## Reading passage
....
||The average temperature from November to February is of 15º C, rising to 21º C between March and October. There are sporadic downpours in summer (June to September) usually in the afternoon, although the frequency of these rainfalls increases between July and August.
A little less than 250 miles north-west of Mexico's capital stands Mexico's second largest city, Guadalajara, in the state of Jalisco. With 5 million inhabitants, it's less than a quarter of the size of its neighbouring megalopolis, but nevertheless Guadalajara is an important city; colourful and vibrant, and is also one of Mexico's colonial gems.
Guadalajara is often described as the most Mexican of all cities in Mexico; partly because the culture here is traditionally Mexican in so many ways, and also because several products firmly associated with Mexico were started here.
Mariachis are the traditional Mexican musicians with their black velvet dress, and unmistakable large Mariachi hats. Where their name derived from is a bit of mystery; various theories abound, but it was in Guadalajara that Mariachis first appeared. Mariachis play melodies and sing traditional Mexican folk songs, usually in plazas, at parties, restaurants, weddings, birthday celebrations, and so on. The original 'orthodox' Mariachis play only stringed instruments and sing only traditional Jalisco folk music. Today, many Mariachi groups also incorporate a trumpet in their music, (an English import, which actually sounds really great when properly combined with the strings) and sing a variety of Mexican folk songs from across the country's regions.
....
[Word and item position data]
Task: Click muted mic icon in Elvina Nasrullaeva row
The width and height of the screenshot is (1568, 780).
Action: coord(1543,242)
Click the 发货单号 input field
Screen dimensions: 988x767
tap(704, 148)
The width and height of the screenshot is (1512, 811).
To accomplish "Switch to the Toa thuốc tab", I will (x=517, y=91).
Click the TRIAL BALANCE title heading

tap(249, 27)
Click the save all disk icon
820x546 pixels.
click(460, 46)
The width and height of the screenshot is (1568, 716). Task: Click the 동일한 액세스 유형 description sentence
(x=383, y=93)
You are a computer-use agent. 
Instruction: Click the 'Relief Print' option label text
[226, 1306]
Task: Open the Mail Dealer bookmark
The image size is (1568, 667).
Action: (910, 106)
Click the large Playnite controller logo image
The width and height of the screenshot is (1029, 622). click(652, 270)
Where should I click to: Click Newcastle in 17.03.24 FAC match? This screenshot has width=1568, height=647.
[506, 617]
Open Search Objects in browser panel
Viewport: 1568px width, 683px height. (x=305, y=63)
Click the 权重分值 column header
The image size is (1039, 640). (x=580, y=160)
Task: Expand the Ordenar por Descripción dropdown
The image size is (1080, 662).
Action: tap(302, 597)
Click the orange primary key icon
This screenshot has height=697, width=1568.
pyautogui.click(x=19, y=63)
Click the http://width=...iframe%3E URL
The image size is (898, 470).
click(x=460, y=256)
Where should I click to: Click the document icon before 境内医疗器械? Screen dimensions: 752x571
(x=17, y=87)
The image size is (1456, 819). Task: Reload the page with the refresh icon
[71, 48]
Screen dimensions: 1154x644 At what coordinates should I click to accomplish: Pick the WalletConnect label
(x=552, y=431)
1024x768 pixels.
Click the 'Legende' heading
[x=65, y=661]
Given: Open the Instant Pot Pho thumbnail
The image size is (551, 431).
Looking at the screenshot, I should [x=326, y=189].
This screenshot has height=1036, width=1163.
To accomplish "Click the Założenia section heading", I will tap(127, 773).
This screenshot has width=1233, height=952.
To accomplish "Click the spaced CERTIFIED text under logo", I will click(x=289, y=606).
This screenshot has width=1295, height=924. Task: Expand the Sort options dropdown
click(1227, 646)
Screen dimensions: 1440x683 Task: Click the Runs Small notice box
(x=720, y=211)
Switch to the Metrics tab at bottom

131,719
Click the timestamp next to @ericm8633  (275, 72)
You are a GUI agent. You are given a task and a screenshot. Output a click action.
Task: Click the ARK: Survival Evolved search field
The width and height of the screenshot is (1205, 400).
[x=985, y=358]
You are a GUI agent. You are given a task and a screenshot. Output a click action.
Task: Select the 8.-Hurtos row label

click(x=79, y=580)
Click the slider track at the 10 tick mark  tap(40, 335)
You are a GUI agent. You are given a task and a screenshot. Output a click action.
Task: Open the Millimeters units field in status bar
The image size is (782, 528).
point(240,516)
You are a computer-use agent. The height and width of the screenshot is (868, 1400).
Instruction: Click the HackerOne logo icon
....
## What is asked
[A] According to the Guadalajara text, how many inhabitants does the city have?
[B] Reproduce the Guadalajara text from "Mariachis are the" to "the country's regions.".

## Set of answers
[A] 5 million

[B]
Mariachis are the traditional Mexican musicians with their black velvet dress, and unmistakable large Mariachi hats. Where their name derived from is a bit of mystery; various theories abound, but it was in Guadalajara that Mariachis first appeared. Mariachis play melodies and sing traditional Mexican folk songs, usually in plazas, at parties, restaurants, weddings, birthday celebrations, and so on. The original 'orthodox' Mariachis play only stringed instruments and sing only traditional Jalisco folk music. Today, many Mariachi groups also incorporate a trumpet in their music, (an English import, which actually sounds really great when properly combined with the strings) and sing a variety of Mexican folk songs from across the country's regions.